Throughout the 1990s hunters' movements emerged in several West African countries – notably Burkina Faso, Côte d'Ivoire, Guinea, Mali and Sierra Leone. These movements combine the traditional basis of hunting (dozoya), involving the hunting of game and secret knowledge and initiation into the cult of hunters, with the confrontation of present-day sociopolitical problems, such as insecurity, theft and war.

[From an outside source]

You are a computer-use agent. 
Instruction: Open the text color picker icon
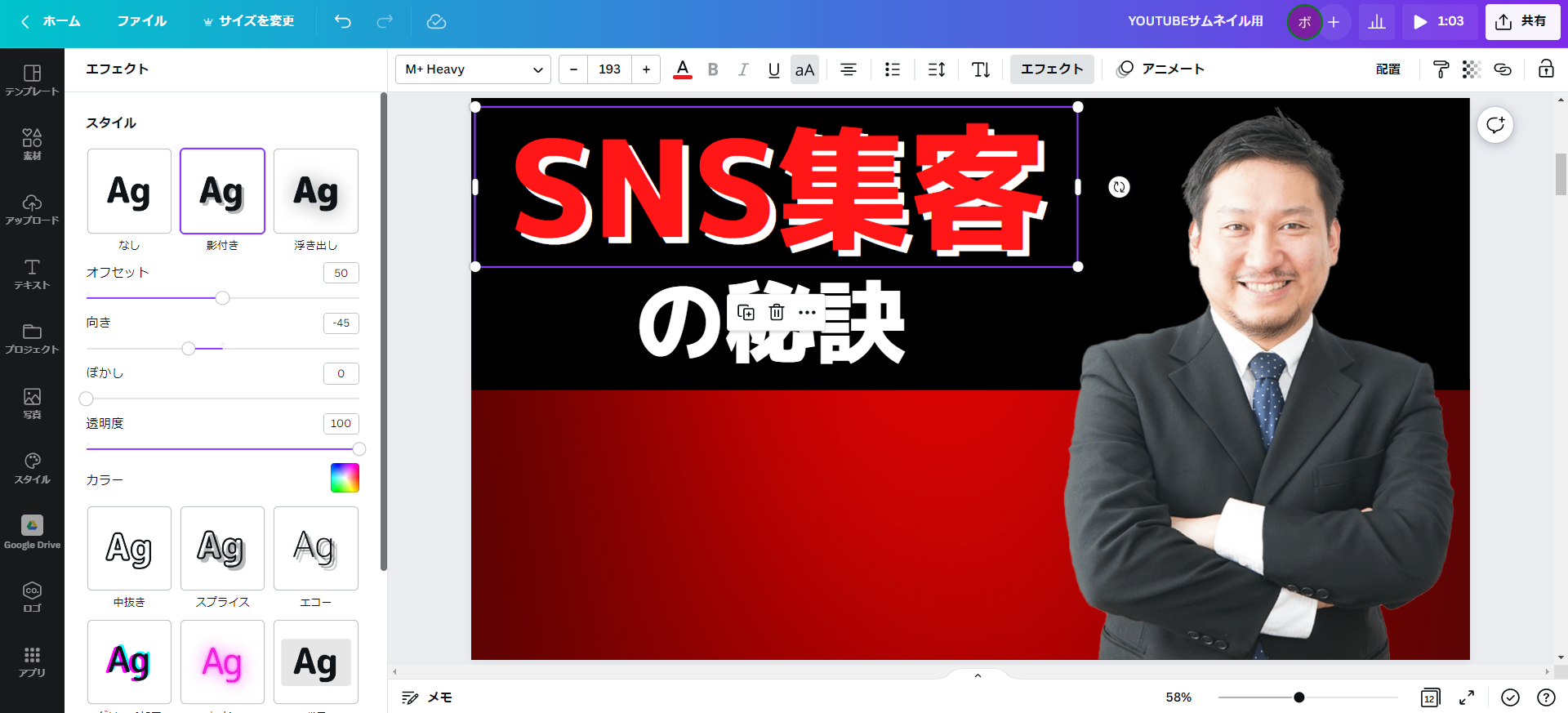[683, 69]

In the two countries covered in this chapter (Burkina Faso and Côte d'Ivoire), these sociopolitical challenges and the responses of hunters' movements to them differ. On the one hand, in Côte d'Ivoire in the 1980s, gangsters, coupeurs de route and other criminals controlled rural areas and roads to such an extent that gendarmes and police officers appeared powerless. In reaction to this situation, hunters' associations in villages in northern Côte d'Ivoire grew in importance and formed vigilante groups to protect the inhabitants of the district from criminal activity. In Burkina Faso, on the other hand, the hunters' association Benkadi emerged as an anti-Fulbe association. This association protected villagers against theft and insecurity, but in doing so it simultaneously promoted a supra-ethnic identity of farmers that transcended certain ethnic and territorial boundaries in opposition to so-called ‘outsiders’ or ‘strangers’ like Fulbe and Mossi (Hagberg 2000, 2004b).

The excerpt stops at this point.